======== RECORDS FOR THE EXERCISE ========
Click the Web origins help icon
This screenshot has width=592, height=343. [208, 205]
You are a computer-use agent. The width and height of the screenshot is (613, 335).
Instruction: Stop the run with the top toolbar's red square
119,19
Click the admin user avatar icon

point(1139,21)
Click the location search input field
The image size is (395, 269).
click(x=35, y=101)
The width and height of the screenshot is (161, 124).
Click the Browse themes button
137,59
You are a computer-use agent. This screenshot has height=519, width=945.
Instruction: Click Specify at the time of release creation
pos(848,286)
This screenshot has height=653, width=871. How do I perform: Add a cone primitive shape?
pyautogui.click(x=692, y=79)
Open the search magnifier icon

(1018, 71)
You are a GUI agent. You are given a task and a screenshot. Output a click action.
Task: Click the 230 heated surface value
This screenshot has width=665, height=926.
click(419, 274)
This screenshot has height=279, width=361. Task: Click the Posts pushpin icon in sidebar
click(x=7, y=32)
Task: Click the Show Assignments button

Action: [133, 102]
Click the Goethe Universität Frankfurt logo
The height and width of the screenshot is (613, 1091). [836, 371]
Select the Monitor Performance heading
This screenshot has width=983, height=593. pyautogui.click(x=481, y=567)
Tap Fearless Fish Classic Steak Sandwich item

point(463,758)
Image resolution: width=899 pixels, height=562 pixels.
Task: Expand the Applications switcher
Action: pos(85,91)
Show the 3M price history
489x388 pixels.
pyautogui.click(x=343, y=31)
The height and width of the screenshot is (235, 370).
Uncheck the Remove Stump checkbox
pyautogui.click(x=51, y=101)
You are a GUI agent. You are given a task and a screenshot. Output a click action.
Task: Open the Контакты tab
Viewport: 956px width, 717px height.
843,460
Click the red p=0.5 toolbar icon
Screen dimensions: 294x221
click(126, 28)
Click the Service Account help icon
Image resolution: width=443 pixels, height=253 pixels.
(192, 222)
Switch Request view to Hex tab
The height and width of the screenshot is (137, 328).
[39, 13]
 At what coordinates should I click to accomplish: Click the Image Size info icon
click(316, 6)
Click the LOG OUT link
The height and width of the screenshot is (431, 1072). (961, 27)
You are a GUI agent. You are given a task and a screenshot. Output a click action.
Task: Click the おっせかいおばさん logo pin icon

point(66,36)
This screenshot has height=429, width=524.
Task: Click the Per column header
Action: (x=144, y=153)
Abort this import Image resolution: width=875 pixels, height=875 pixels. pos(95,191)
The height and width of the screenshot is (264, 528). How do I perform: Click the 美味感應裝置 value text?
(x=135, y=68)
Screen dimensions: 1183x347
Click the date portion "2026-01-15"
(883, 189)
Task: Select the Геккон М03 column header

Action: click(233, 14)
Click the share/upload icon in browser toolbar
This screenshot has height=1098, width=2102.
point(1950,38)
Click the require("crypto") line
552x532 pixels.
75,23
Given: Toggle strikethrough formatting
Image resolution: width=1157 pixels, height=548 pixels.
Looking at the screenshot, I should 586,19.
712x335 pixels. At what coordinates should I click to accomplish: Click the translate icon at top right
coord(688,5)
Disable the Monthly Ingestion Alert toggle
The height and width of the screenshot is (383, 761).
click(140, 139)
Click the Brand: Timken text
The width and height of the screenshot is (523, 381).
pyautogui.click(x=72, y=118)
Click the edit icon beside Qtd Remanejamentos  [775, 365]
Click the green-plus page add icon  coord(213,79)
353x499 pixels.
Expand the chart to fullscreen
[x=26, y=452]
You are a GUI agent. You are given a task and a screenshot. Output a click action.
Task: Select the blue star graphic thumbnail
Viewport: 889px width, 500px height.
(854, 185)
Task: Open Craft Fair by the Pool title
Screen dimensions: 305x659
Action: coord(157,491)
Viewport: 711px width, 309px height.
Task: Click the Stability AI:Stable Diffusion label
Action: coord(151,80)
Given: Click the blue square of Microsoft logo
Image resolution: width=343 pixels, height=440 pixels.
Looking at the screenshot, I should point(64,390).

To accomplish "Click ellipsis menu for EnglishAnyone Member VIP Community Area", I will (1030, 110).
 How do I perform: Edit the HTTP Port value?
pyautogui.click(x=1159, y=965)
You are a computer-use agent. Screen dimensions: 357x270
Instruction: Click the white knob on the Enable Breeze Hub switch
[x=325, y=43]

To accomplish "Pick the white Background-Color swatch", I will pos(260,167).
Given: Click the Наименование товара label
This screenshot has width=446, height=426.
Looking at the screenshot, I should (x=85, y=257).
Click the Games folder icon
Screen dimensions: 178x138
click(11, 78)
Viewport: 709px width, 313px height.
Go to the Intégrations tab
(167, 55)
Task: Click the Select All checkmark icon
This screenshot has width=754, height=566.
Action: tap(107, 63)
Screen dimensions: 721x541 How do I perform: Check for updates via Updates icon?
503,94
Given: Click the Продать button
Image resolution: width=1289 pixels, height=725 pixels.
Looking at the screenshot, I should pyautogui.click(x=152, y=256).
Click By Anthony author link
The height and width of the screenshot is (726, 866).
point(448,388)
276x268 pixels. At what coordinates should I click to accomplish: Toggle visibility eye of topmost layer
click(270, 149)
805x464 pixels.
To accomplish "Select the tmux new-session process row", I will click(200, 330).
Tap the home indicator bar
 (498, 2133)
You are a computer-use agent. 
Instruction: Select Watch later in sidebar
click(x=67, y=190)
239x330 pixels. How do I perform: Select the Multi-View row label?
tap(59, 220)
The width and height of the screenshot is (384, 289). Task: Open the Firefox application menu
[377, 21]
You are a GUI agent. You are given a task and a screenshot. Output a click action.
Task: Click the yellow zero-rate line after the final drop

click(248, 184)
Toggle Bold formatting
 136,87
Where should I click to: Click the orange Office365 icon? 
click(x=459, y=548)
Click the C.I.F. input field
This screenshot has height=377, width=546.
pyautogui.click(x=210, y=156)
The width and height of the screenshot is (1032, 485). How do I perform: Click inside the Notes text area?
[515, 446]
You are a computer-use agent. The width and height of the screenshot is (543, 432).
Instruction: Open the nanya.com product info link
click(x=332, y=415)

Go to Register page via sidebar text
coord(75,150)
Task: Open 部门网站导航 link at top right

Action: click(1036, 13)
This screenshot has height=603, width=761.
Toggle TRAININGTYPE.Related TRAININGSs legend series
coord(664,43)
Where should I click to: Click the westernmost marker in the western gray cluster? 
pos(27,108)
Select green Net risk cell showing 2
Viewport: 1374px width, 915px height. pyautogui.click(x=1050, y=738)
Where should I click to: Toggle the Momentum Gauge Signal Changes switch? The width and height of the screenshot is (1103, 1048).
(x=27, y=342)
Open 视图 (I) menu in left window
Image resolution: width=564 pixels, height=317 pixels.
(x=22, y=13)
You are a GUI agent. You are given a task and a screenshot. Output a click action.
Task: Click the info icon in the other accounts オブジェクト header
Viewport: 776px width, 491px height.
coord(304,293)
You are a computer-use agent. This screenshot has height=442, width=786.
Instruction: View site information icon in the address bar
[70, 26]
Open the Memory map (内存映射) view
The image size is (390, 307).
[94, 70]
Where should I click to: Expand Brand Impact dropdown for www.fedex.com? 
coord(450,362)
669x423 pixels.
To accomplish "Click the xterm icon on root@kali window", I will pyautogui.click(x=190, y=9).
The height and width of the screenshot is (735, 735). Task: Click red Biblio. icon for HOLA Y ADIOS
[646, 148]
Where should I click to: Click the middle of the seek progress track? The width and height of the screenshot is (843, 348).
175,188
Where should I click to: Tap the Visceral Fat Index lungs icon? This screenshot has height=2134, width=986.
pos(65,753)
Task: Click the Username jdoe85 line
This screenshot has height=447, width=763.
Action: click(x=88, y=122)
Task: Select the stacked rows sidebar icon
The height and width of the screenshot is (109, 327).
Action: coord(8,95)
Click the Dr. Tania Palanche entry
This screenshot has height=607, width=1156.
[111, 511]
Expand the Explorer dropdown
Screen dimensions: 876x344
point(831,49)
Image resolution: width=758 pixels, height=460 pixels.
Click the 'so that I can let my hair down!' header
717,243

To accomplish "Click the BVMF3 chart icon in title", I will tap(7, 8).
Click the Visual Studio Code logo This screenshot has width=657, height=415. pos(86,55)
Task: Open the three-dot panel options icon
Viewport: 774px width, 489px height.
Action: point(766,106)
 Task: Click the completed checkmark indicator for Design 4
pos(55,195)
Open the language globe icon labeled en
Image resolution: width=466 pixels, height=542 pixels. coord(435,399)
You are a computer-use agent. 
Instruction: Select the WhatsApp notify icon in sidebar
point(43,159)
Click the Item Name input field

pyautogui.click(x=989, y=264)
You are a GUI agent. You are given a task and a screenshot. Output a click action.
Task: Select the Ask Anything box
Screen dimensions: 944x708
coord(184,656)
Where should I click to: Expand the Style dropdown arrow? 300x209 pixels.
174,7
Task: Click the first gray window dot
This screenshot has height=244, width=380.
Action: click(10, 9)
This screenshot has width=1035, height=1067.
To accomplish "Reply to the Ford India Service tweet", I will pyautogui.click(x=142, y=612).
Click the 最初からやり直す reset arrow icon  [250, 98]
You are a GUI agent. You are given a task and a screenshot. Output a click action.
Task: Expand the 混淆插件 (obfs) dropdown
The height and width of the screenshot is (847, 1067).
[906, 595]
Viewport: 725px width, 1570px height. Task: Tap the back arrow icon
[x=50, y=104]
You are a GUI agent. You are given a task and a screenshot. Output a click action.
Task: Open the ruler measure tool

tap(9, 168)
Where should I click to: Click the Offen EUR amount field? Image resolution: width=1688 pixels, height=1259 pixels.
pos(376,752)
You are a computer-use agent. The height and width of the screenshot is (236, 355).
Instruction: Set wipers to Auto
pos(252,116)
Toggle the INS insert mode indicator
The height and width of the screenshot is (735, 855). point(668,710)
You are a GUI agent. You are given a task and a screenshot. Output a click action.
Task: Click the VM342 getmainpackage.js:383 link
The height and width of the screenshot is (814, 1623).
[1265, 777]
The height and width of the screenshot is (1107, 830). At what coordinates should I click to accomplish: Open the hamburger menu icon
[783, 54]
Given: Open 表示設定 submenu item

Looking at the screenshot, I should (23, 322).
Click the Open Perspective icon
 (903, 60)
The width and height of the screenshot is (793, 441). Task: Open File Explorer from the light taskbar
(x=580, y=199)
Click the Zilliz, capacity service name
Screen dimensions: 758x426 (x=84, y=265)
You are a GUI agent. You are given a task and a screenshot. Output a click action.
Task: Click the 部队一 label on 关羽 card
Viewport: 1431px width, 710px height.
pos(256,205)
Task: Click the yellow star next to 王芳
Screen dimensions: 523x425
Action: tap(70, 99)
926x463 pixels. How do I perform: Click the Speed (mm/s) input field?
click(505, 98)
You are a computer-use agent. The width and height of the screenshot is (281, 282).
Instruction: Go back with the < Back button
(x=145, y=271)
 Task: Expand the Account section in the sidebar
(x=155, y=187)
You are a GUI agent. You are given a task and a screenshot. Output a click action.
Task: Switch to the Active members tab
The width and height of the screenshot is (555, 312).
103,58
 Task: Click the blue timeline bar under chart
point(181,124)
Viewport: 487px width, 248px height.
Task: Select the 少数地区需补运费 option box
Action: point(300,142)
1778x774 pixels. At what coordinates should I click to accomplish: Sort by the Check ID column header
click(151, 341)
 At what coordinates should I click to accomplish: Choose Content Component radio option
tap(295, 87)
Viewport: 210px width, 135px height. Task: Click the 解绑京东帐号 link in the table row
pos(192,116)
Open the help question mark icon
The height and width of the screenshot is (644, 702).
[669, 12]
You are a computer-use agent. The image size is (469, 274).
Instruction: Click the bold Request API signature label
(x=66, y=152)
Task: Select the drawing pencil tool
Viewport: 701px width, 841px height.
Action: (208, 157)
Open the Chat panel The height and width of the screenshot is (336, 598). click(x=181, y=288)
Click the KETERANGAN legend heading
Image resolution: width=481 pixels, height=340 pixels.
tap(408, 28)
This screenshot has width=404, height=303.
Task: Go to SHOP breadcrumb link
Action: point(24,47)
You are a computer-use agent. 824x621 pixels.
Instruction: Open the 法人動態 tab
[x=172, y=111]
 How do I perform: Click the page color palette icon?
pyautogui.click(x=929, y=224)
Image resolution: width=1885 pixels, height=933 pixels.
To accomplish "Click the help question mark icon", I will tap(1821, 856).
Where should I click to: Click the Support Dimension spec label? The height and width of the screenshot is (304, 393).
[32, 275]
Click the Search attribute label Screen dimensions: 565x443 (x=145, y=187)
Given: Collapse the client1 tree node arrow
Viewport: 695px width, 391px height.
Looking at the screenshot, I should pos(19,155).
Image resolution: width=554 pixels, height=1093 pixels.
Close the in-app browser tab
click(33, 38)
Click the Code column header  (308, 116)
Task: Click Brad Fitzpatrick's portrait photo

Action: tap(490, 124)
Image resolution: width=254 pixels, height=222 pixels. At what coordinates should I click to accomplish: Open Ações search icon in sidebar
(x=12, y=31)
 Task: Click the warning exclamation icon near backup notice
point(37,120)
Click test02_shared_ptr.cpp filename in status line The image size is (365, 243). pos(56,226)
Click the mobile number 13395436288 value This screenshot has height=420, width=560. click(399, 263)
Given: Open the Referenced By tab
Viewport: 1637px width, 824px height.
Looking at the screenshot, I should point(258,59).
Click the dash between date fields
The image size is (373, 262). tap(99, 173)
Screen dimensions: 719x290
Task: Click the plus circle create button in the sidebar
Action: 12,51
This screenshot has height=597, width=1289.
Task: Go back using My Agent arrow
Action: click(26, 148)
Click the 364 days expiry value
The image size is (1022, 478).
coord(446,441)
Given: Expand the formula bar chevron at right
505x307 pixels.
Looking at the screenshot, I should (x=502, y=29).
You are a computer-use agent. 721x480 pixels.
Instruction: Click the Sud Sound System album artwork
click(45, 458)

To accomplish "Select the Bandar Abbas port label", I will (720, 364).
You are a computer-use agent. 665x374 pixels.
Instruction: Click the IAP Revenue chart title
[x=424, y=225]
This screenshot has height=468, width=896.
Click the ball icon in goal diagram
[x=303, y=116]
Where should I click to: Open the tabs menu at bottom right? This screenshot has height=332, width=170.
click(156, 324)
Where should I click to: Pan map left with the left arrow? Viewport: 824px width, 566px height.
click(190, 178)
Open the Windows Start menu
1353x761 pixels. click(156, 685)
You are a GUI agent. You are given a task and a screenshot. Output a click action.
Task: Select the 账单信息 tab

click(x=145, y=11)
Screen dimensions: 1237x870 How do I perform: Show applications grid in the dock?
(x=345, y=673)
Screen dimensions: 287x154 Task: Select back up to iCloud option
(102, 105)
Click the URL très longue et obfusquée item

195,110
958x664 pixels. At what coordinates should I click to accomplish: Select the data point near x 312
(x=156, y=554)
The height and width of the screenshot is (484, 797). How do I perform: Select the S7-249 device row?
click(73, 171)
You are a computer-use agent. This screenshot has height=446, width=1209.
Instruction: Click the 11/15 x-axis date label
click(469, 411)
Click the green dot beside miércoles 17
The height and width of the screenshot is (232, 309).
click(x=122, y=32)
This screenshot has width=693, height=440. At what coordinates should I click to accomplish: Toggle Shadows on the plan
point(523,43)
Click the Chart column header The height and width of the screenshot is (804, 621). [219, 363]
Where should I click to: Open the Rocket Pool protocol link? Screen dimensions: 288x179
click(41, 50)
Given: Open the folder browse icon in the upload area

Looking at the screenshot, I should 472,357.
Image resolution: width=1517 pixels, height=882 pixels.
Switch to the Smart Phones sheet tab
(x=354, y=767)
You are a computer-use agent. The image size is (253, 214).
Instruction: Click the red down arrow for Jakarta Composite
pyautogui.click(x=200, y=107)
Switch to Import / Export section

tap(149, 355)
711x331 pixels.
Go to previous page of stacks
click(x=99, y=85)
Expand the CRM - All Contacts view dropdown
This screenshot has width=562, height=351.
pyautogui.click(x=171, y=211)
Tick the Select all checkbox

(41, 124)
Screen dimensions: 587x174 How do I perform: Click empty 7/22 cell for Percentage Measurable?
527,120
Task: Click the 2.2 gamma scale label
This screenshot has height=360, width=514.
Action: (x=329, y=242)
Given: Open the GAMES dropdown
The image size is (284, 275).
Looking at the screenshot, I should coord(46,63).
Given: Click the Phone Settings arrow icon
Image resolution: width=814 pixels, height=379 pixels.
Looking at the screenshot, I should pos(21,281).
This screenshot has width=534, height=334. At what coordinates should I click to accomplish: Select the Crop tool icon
========
PROBLEM DESCRIPTION:
If a line in the material above holds the word "panel", count it, then give the total as a bare number.

ANSWER SPACE:
2